Traverse City’s latest affordable-housing addition opened on Hastings Street with 52 apartments and a waitlist already forming, a sign that lower-cost homes are still in short supply across Grand Traverse County. Annika Place II is at 1020 Hastings Street in the Traverse Heights neighborhood, and Woda Cooper Companies says the community includes one- and two-bedroom apartments with a rooftop terrace, playground, fitness center and on-site maintenance.
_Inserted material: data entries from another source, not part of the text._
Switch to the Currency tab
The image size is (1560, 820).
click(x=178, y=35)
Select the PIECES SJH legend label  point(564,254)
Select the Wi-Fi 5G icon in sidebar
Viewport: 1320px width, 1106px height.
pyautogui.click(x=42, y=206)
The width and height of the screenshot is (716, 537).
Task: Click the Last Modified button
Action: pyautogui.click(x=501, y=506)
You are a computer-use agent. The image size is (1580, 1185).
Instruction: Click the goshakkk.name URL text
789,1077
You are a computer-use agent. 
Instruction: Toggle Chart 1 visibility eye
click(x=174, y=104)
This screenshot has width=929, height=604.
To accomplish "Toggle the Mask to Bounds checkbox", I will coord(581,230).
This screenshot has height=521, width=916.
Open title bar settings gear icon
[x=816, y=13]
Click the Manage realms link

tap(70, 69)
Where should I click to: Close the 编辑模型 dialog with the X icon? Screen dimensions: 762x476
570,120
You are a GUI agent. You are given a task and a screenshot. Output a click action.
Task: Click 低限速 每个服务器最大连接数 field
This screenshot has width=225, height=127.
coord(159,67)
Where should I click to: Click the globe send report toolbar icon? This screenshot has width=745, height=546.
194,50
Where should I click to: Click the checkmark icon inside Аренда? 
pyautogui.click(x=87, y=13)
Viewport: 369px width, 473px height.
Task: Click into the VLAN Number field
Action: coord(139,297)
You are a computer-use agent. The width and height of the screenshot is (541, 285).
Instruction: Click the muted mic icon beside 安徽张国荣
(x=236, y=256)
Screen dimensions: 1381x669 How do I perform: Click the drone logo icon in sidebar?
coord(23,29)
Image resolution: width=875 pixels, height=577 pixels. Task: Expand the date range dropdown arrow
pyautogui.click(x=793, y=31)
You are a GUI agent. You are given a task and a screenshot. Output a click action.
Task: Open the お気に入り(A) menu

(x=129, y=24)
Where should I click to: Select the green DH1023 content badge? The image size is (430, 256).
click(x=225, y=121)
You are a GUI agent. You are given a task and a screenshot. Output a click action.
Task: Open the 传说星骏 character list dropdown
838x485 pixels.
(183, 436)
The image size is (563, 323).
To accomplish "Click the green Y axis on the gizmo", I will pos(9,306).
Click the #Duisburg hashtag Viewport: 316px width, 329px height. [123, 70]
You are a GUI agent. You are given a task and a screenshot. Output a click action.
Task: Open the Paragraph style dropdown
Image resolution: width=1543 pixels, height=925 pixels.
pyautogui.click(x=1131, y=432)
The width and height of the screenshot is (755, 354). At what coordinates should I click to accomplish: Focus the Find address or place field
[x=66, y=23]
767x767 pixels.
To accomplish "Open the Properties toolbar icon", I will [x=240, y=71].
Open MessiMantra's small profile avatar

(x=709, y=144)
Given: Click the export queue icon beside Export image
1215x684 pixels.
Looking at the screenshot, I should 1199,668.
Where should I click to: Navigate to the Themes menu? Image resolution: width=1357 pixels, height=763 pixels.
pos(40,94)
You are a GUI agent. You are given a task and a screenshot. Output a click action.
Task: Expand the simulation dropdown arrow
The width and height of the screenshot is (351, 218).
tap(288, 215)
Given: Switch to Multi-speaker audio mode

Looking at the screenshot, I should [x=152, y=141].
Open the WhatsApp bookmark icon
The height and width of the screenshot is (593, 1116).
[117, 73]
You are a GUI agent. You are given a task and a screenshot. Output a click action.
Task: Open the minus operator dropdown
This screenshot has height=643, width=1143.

The building is aimed at households that cannot compete in Traverse City’s open market. City records show 34 of the apartments, or 64%, are targeted to residents earning 70% to 80% of area median income. Another 19 units are designated for permanent supportive housing, including chronically homeless households and people on the top 10% of the local coordinated-entry priority list. Five apartments are accessible. Woda also said availability can shift quickly and may show as a waitlist because demand changes hourly.

AI-generated illustration
AI-generated illustration

The project adds to a housing pipeline that has been building for more than a year. Michigan State Housing Development Authority approved funding for Annika Place II in June 2024, describing it as an $18 million development backed by $16.9 million in agency funding. City records show a 6% PILOT approved for 2023 to 2039. Woda said Annika Place II is the company’s fifth project in the Traverse City area, extending a local footprint that already includes Annika Place I at 947 S. Garfield Ave.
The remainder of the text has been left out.